>> START

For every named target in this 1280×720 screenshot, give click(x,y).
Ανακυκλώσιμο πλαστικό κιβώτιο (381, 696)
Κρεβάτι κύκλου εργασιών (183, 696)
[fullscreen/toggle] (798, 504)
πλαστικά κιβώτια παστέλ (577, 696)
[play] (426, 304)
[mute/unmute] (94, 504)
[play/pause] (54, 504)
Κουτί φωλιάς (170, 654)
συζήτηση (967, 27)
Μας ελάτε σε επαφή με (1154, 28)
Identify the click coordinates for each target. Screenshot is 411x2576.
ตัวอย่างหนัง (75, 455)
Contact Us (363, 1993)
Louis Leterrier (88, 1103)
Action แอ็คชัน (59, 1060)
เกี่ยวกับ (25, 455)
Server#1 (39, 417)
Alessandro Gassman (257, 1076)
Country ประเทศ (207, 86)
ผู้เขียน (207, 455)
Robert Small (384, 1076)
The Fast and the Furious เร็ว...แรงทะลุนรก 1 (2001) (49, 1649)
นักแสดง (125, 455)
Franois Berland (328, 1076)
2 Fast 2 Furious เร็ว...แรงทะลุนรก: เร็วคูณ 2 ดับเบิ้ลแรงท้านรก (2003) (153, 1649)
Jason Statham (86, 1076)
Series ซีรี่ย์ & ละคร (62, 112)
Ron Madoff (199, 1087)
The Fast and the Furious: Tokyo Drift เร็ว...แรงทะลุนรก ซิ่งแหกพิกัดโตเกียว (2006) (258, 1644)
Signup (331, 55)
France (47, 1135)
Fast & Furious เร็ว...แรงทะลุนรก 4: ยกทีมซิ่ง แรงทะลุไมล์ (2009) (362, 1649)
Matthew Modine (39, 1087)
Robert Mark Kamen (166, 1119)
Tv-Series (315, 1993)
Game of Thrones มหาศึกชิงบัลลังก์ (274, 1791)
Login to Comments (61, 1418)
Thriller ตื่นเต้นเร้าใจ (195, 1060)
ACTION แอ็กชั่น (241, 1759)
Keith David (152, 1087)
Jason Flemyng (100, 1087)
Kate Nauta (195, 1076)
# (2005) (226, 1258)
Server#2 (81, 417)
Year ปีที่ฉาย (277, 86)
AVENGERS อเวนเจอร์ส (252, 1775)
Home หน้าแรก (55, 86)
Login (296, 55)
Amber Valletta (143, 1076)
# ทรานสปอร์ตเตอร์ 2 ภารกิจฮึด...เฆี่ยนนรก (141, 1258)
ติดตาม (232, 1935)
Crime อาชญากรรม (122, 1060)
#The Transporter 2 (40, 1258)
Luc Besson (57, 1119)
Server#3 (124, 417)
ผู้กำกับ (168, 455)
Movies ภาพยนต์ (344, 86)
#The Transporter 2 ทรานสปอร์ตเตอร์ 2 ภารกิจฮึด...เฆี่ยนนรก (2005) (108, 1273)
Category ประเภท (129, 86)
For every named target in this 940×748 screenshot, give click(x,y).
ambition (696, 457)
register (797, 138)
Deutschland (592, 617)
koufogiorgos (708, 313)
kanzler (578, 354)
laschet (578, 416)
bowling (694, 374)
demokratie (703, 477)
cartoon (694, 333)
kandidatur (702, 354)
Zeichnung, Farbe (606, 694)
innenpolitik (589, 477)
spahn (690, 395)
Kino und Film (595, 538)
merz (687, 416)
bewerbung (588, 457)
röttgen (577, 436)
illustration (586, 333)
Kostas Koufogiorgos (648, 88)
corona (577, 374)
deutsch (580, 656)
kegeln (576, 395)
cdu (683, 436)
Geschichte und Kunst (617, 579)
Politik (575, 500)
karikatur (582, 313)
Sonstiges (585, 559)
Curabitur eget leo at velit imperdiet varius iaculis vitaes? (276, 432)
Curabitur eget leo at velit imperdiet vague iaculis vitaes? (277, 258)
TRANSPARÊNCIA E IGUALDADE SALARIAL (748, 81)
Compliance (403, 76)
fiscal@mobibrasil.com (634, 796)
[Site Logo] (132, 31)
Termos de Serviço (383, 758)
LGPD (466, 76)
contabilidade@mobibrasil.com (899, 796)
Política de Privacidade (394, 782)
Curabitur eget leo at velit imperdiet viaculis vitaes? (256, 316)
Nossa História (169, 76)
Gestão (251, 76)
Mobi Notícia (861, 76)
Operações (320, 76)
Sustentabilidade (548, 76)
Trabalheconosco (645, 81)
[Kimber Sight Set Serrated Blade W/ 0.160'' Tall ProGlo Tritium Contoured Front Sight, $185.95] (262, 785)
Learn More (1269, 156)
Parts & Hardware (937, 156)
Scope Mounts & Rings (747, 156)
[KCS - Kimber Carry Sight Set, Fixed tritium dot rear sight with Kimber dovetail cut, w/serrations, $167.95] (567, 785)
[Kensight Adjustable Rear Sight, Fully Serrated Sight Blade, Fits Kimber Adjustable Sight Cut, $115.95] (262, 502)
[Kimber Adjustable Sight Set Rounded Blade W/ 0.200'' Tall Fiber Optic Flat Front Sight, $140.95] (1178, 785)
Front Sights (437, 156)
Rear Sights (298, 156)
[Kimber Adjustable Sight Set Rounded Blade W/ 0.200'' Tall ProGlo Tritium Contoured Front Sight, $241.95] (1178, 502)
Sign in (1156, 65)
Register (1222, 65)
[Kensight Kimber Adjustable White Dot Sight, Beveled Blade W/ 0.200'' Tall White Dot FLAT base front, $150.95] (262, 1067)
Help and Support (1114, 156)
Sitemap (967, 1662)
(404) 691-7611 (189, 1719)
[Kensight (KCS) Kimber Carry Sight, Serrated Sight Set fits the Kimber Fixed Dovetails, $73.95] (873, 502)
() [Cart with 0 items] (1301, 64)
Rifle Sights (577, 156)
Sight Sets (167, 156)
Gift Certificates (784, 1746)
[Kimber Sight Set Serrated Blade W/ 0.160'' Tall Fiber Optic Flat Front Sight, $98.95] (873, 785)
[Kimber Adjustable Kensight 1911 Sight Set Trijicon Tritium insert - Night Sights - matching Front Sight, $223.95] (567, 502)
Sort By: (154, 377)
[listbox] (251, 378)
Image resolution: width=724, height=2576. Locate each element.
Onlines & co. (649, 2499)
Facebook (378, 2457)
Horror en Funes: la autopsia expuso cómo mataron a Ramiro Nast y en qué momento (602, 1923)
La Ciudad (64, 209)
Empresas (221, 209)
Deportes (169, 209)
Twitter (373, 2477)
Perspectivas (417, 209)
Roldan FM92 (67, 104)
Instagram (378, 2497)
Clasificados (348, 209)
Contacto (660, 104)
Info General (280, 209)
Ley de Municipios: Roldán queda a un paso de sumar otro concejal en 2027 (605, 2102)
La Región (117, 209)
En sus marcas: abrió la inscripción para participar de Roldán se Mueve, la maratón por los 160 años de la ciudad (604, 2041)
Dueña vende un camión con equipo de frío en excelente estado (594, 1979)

>> END

Exercise aim » Reproduce all of the data above line for line, changing nothing.

Response below »
For every named target in this 1280×720 screenshot, give click(x,y).
Ανακυκλώσιμο πλαστικό κιβώτιο (381, 696)
Κρεβάτι κύκλου εργασιών (183, 696)
[fullscreen/toggle] (798, 504)
πλαστικά κιβώτια παστέλ (577, 696)
[play] (426, 304)
[mute/unmute] (94, 504)
[play/pause] (54, 504)
Κουτί φωλιάς (170, 654)
συζήτηση (967, 27)
Μας ελάτε σε επαφή με (1154, 28)
Identify the click coordinates for each target. Screenshot is 411x2576.
ตัวอย่างหนัง (75, 455)
Contact Us (363, 1993)
Louis Leterrier (88, 1103)
Action แอ็คชัน (59, 1060)
เกี่ยวกับ (25, 455)
Server#1 (39, 417)
Alessandro Gassman (257, 1076)
Country ประเทศ (207, 86)
ผู้เขียน (207, 455)
Robert Small (384, 1076)
The Fast and the Furious เร็ว...แรงทะลุนรก 1 (2001) (49, 1649)
นักแสดง (125, 455)
Franois Berland (328, 1076)
2 Fast 2 Furious เร็ว...แรงทะลุนรก: เร็วคูณ 2 ดับเบิ้ลแรงท้านรก (2003) (153, 1649)
Jason Statham (86, 1076)
Series ซีรี่ย์ & ละคร (62, 112)
Ron Madoff (199, 1087)
The Fast and the Furious: Tokyo Drift เร็ว...แรงทะลุนรก ซิ่งแหกพิกัดโตเกียว (2006) (258, 1644)
Signup (331, 55)
France (47, 1135)
Fast & Furious เร็ว...แรงทะลุนรก 4: ยกทีมซิ่ง แรงทะลุไมล์ (2009) (362, 1649)
Matthew Modine (39, 1087)
Robert Mark Kamen (166, 1119)
Tv-Series (315, 1993)
Game of Thrones มหาศึกชิงบัลลังก์ (274, 1791)
Login to Comments (61, 1418)
Thriller ตื่นเต้นเร้าใจ (195, 1060)
ACTION แอ็กชั่น (241, 1759)
Keith David (152, 1087)
Jason Flemyng (100, 1087)
Kate Nauta (195, 1076)
# (2005) (226, 1258)
Server#2 (81, 417)
Year ปีที่ฉาย (277, 86)
AVENGERS อเวนเจอร์ส (252, 1775)
Home หน้าแรก (55, 86)
Login (296, 55)
Amber Valletta (143, 1076)
# ทรานสปอร์ตเตอร์ 2 ภารกิจฮึด...เฆี่ยนนรก (141, 1258)
ติดตาม (232, 1935)
Crime อาชญากรรม (122, 1060)
#The Transporter 2 (40, 1258)
Luc Besson (57, 1119)
Server#3 (124, 417)
ผู้กำกับ (168, 455)
Movies ภาพยนต์ (344, 86)
#The Transporter 2 ทรานสปอร์ตเตอร์ 2 ภารกิจฮึด...เฆี่ยนนรก (2005) (108, 1273)
Category ประเภท (129, 86)
For every named target in this 940×748 screenshot, give click(x,y).
ambition (696, 457)
register (797, 138)
Deutschland (592, 617)
koufogiorgos (708, 313)
kanzler (578, 354)
laschet (578, 416)
bowling (694, 374)
demokratie (703, 477)
cartoon (694, 333)
kandidatur (702, 354)
Zeichnung, Farbe (606, 694)
innenpolitik (589, 477)
spahn (690, 395)
Kino und Film (595, 538)
merz (687, 416)
bewerbung (588, 457)
röttgen (577, 436)
illustration (586, 333)
Kostas Koufogiorgos (648, 88)
corona (577, 374)
deutsch (580, 656)
kegeln (576, 395)
cdu (683, 436)
Geschichte und Kunst (617, 579)
Politik (575, 500)
karikatur (582, 313)
Sonstiges (585, 559)
Curabitur eget leo at velit imperdiet varius iaculis vitaes? (276, 432)
Curabitur eget leo at velit imperdiet vague iaculis vitaes? (277, 258)
TRANSPARÊNCIA E IGUALDADE SALARIAL (748, 81)
Compliance (403, 76)
fiscal@mobibrasil.com (634, 796)
[Site Logo] (132, 31)
Termos de Serviço (383, 758)
LGPD (466, 76)
contabilidade@mobibrasil.com (899, 796)
Política de Privacidade (394, 782)
Curabitur eget leo at velit imperdiet viaculis vitaes? (256, 316)
Nossa História (169, 76)
Gestão (251, 76)
Mobi Notícia (861, 76)
Operações (320, 76)
Sustentabilidade (548, 76)
Trabalheconosco (645, 81)
[Kimber Sight Set Serrated Blade W/ 0.160'' Tall ProGlo Tritium Contoured Front Sight, $185.95] (262, 785)
Learn More (1269, 156)
Parts & Hardware (937, 156)
Scope Mounts & Rings (747, 156)
[KCS - Kimber Carry Sight Set, Fixed tritium dot rear sight with Kimber dovetail cut, w/serrations, $167.95] (567, 785)
[Kensight Adjustable Rear Sight, Fully Serrated Sight Blade, Fits Kimber Adjustable Sight Cut, $115.95] (262, 502)
[Kimber Adjustable Sight Set Rounded Blade W/ 0.200'' Tall Fiber Optic Flat Front Sight, $140.95] (1178, 785)
Front Sights (437, 156)
Rear Sights (298, 156)
[Kimber Adjustable Sight Set Rounded Blade W/ 0.200'' Tall ProGlo Tritium Contoured Front Sight, $241.95] (1178, 502)
Sign in (1156, 65)
Register (1222, 65)
[Kensight Kimber Adjustable White Dot Sight, Beveled Blade W/ 0.200'' Tall White Dot FLAT base front, $150.95] (262, 1067)
Help and Support (1114, 156)
Sitemap (967, 1662)
(404) 691-7611 (189, 1719)
[Kensight (KCS) Kimber Carry Sight, Serrated Sight Set fits the Kimber Fixed Dovetails, $73.95] (873, 502)
() [Cart with 0 items] (1301, 64)
Rifle Sights (577, 156)
Sight Sets (167, 156)
Gift Certificates (784, 1746)
[Kimber Sight Set Serrated Blade W/ 0.160'' Tall Fiber Optic Flat Front Sight, $98.95] (873, 785)
[Kimber Adjustable Kensight 1911 Sight Set Trijicon Tritium insert - Night Sights - matching Front Sight, $223.95] (567, 502)
Sort By: (154, 377)
[listbox] (251, 378)
Image resolution: width=724, height=2576. Locate each element.
Onlines & co. (649, 2499)
Facebook (378, 2457)
Horror en Funes: la autopsia expuso cómo mataron a Ramiro Nast y en qué momento (602, 1923)
La Ciudad (64, 209)
Empresas (221, 209)
Deportes (169, 209)
Twitter (373, 2477)
Perspectivas (417, 209)
Roldan FM92 (67, 104)
Instagram (378, 2497)
Clasificados (348, 209)
Contacto (660, 104)
Info General (280, 209)
Ley de Municipios: Roldán queda a un paso de sumar otro concejal en 2027 (605, 2102)
La Región (117, 209)
En sus marcas: abrió la inscripción para participar de Roldán se Mueve, la maratón por los 160 años de la ciudad (604, 2041)
Dueña vende un camión con equipo de frío en excelente estado (594, 1979)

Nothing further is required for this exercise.